Last year we missed most of the Tour de France because we couldn't find a place to watch OLN in the Burbank/east S.F. Valley area. So far this week we haven't been able to find any sports bars with OLN, although there's a rumour that "The Park" on Burbank Blvd might have it. They don't answer their phone, so we don't know yet.

Anyone know where we can watch the race and enjoy a bite/sip? We've heard about Tyler's movie theater broadcast for the Saturday following next. The closest participating Edwards theater is in Valencia...


----------



## mickey-mac (Sep 2, 2000)

*Try BJ's Brewpub/Restaurant*



ispoke said:


> Last year we missed most of the Tour de France because we couldn't find a place to watch OLN in the Burbank/east S.F. Valley area. So far this week we haven't been able to find any sports bars with OLN, although there's a rumour that "The Park" on Burbank Blvd might have it. They don't answer their phone, so we don't know yet.
> 
> Anyone know where we can watch the race and enjoy a bite/sip? We've heard about Tyler's movie theater broadcast for the Saturday following next. The closest participating Edwards theater is in Valencia...


Two or three years ago I stopped in BJ's to have a beer and was pleasantly surprised to see that they had the tour playing on most of the TVs in the bar, including the big screen. Baseball was relegated to the regular sized TVs. However, it may have been just a bartender preference. You might want to call ahead to see if they'll have it on. It you go and decide to have a beer, I'd recommend the Tatonka Stout. http://www.bjsbrewhouse.com/home_page/home_main.html


----------



## ispoke (Feb 28, 2005)

*video only*

Last night we stopped by BJ's and then The Park (Burbank Blvd). Both had loud music and no possibility of hearing the tour coverage. We split our time between the two, so we at least saw some of the stage on their TV screens.
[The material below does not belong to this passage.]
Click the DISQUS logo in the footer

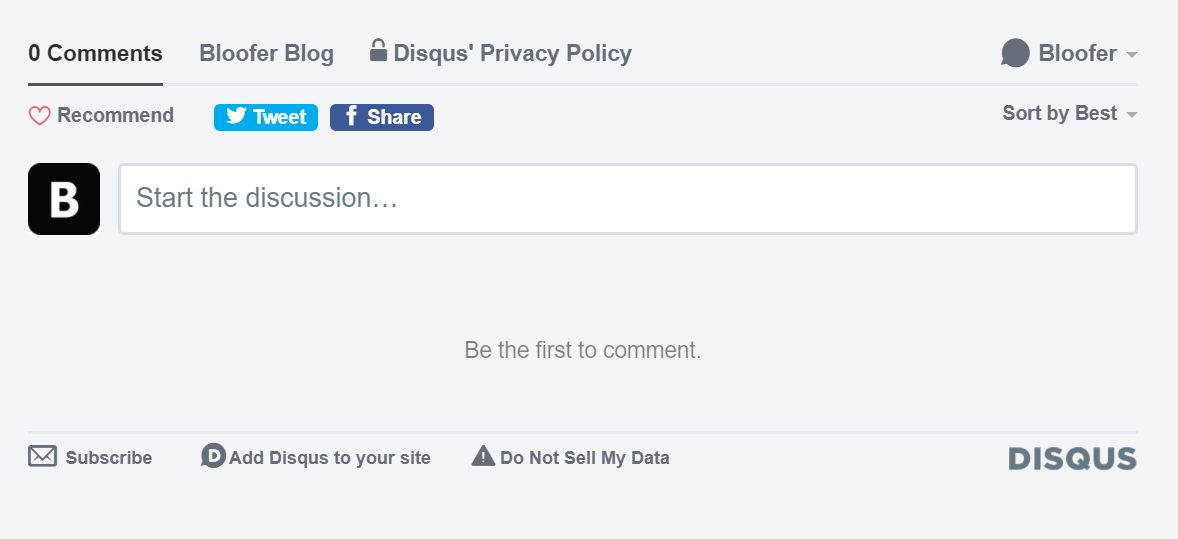(x=1072, y=459)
Wouldn't bother going again given the lack of audio...


----------



## Hollywood (Jan 16, 2003)

*the other BJ's*

I was in Bicycle John's this afternoon and they were replaying a tape of today's (I think) stage.


----------



## mickey-mac (Sep 2, 2000)

*Yeah, but*



Hollywood said:


> I was in Bicycle John's this afternoon and they were replaying a tape of today's (I think) stage.


was John's serving stout?


----------